On Tuesday Edward Koni was completely blind. On Wednesday he went to St Paul's Mission Hospital in Zambia and was given cataract surgery on both eyes. A remarkable story of life change in the Valley of the Blind.
"The embroidered cloth hanging over the pulpit of Jesus Cares Ministries Church in the small northern town of Mansa, glowed; back-lit as if waiting to be photographed. As part of this series of images on blindness prevention in Zambia, this picture spoke of the joy I saw in 78-year-old Edward Koni's face when, after cataract surgery, he had his sight restored. He broke his walking stick over his knee and walked triumphantly out of the hospital – the light had come. Photography has allowed me to see some tragic and remarkable things, but rarely have I been so moved."

This is the remarkable testimony of photographer Robin Hammond, who visited Luapula Valley in northern Zambia to document blindness prevention initiatives. The region is also known as The Valley of the Blind. With little access to quality healthcare, an unnecessarily high percentage of Zambians suffer from forms of blindness such as cataracts, glaucoma and trachoma, which are preventable, and indeed curable. If the local initiatives continue to reach and benefit the population in the way they have this past year (for example 60 percent of one of Luapula's most affected regions, Kawambwa, were beneficiaries), perhaps the valley will instead become synonymous with the freshness of its fish, or the beauty of its lakes.

Zambia is a landlocked country in Southern Africa. The neighbouring countries are the Democratic Republic of the Congo to the north, Tanzania to the north-east, Malawi to the east, Mozambique, Zimbabwe, Botswana and Namibia to the south, and Angola to the west. The capital city is Lusaka, located in the south-central part of the country. The population is concentrated mainly around Lusaka in the south and the Copperbelt Province to the northwest.

Patients at St Paul's Mission Hospital, Nchelenge, Luapula Province recover from sight restoring surgery.

"Blindness in Zambia has so much more of an impact than in a developed country, said Hammond. "Guide dogs allow a certain amount of independence to the visually impaired, beeping crossings tell you when it is safe to walk across the road, and Braille is taught. In Zambia, to lose your sight is to lose independence and income. You simply cannot fish if you cannot see your nets. You must rely on relatives for food, to guide you to the toilet, to bring your shopping. Behind sightless eyes there is a kind of dark prison."

The causes of eye disease vary, but include poor diet, hygiene and lack of access to medicine or treatment. The community-based projects that make up the initiative are organised in order to target all the contributing factors holistically. A new 30-bed eye ward at St Paul''s Mission Hospital in Nchelenge provides surgery and treatment, while the hospital is also responsible for training health centre staff and volunteer sight ambassadors, who will share all kinds of information about health and hygiene with friends and family. Staff have also helped some traditional healers learn about how some of their practices can be harmful, and instead to dispense medicines such as tetracycline.

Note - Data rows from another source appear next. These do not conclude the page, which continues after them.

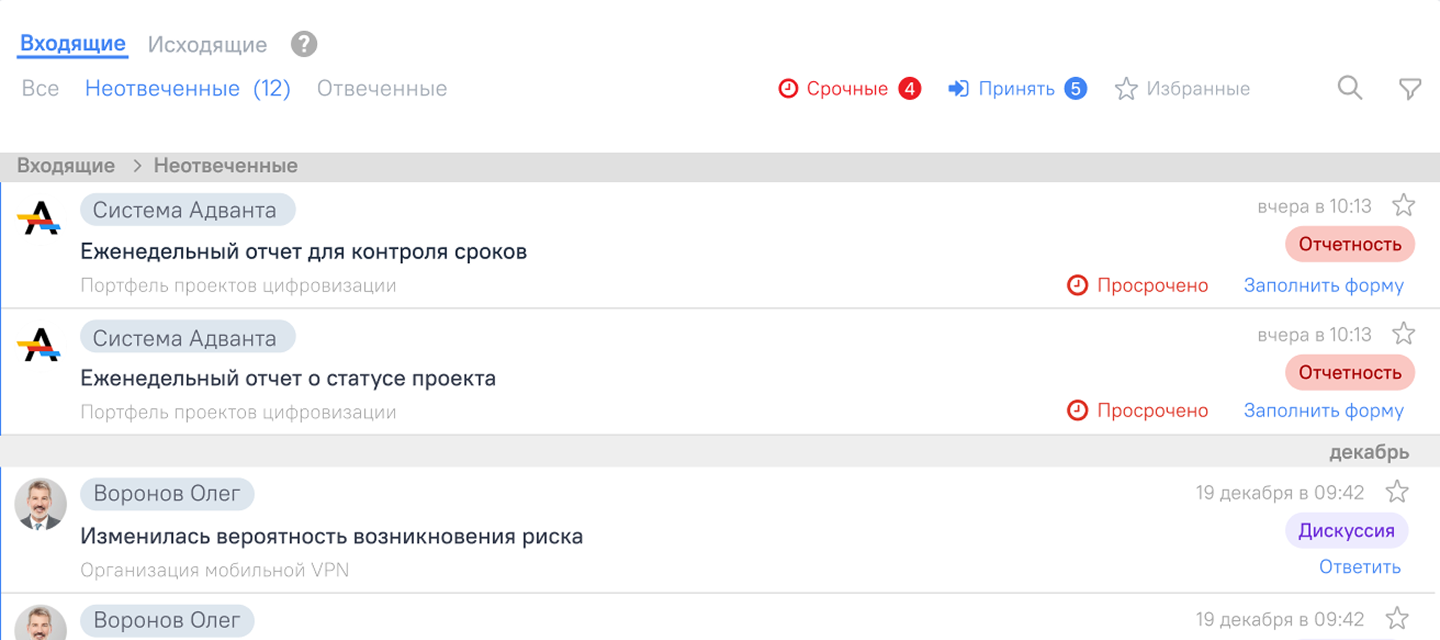Click the Принять button with counter
The image size is (1440, 640).
1016,89
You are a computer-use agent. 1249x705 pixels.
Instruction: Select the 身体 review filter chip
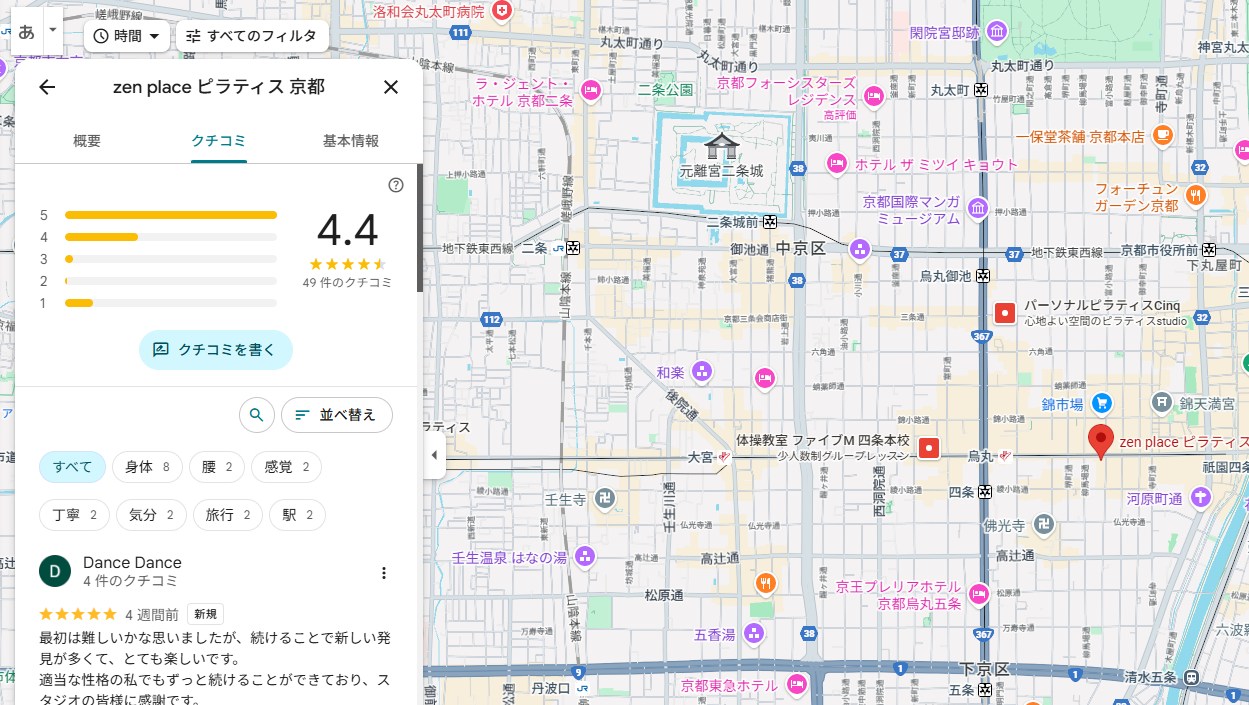pos(147,466)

"The team from St Paul's eye hospital, often departing at five o'clock in the morning, drove more than four hours each way to do screening sessions. Everyday dozens would arrive blind and return home the following day able to see. Dr Consity Mwale is the miracle worker. He is the only ophthalmologist to service a region with a population of over one million. In sparsely populated Zambia,that is a big area. He has an amazing job – he gives people back their sight, but he is frustrated. So many of his patients, he explains, come to him too late.

They are already blind. The facilities are not yet there for him to reach as many individuals as he would like early enough. He says to me that the difference is in my country people drive to cataract surgery and read a magazine in the waiting room.

Robin witnessed Edward Koni regaining his sight as part of the RISE project, a collection of photos and stories that celebrates hope in the midst of adversity. For more information about RISE and to see more of the photos captured on this project, please click here.

"His patients are guided into the operating room as they have been guided everywhere for months, sometimes years. Things are getting slowly better but for an educated man who sees too many of his people needlessly suffering, it is not happening fast enough."

Hammond saw people of all ages arrive on foot, by bicycle and by boat to squint at eye charts and have torches shone in their eyes at health centres across the province, where screenings are organised once a month for rural communities.The news was spreading. In villages and towns on the other side of the nearby border with the Democratic Republic of Congo, people had heard of the doctors who could restore sight. Some of them came too to be offered this life-changing opportunity.

Robin Hammond

On Tuesday Edward Koni was completely blind; as he had been for the past year. On Wednesday he went to St Paul's Mission Hospital in Nchelenge, Luapula Province, and was given cataract surgery on both eyes. When the bandages were taken off on Thursday he could see again. His grandson Bernard had become accustomed to cleaning Edward's house, bringing him food and taking him to the toilet. Edward celebrated the return of his sight with family members and neighbours shouting "I am not a blind man, I am not a blind man!"